Definition
The time delay between when weather data is actually observed by a sensor (such as a NEXRAD radar) and when that data is displayed to the pilot in the cockpit. In NEXRAD products delivered to the cockpit via datalink, latency means the radar image you are viewing is not real-time — it shows weather conditions as they were several minutes ago, not as they are right now.
Plain English
The lag between when the weather actually happened and when it shows up on your screen.

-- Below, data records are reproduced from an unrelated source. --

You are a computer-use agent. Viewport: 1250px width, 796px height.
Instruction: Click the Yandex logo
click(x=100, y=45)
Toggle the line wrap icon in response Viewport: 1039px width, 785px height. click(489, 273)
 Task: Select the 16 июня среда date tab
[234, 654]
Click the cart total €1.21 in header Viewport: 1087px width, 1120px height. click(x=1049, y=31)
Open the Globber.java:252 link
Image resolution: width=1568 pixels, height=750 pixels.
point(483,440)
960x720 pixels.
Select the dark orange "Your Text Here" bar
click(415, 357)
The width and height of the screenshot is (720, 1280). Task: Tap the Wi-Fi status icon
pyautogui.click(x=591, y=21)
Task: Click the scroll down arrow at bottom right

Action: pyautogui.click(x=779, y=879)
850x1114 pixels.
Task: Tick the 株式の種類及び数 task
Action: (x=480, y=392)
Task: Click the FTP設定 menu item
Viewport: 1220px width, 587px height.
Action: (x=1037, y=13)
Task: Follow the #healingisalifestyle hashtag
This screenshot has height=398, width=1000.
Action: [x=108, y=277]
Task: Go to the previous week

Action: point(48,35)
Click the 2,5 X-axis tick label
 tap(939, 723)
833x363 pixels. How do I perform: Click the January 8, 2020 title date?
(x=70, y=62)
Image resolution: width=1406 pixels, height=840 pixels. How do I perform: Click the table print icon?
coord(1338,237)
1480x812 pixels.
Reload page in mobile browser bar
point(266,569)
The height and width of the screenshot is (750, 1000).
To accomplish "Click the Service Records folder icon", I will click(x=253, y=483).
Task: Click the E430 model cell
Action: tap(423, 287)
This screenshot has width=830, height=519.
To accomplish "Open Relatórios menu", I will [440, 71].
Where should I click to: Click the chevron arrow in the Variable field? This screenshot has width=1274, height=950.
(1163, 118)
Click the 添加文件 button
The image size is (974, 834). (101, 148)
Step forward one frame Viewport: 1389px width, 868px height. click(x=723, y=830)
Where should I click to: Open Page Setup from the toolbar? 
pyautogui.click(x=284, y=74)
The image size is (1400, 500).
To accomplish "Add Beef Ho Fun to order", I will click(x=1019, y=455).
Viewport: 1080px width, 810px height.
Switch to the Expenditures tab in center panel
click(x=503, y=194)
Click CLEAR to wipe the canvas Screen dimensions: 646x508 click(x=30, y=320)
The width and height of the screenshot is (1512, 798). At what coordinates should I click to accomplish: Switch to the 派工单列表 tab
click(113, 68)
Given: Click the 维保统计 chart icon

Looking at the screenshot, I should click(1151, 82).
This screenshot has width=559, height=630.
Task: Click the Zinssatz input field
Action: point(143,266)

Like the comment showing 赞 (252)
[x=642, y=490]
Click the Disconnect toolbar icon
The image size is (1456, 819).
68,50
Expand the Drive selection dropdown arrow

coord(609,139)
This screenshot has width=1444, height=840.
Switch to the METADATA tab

The picture you see is always a few minutes old.
Context Anchor
Seen in Next Generation Weather Radar system discussions and cockpit weather displays when judging how current a displayed weather image really is.
Derivation
From the Latin latens, meaning 'hidden' or 'lying concealed.' The idea is that the delay is hidden — the data looks current on the screen, but a gap of time is quietly built into it.
Why Pilots Care
High latency means the displayed weather may no longer match actual conditions, affecting route and altitude decisions.
Grounding Statement
A weather image with latency is a delayed picture, not a live window.
Intuition Check
Latency does not mean the radar image is useless or necessarily wrong; it means there is a time lag. Lower latency means more current information, but it still may not be live.
Example Sentence 1
Because of NEXRAD latency, the storm cell on the cockpit display may already have moved several miles from the position shown.
Example Sentence 2
Because of latency, the controller advised checking for newer radar updates before entering the area.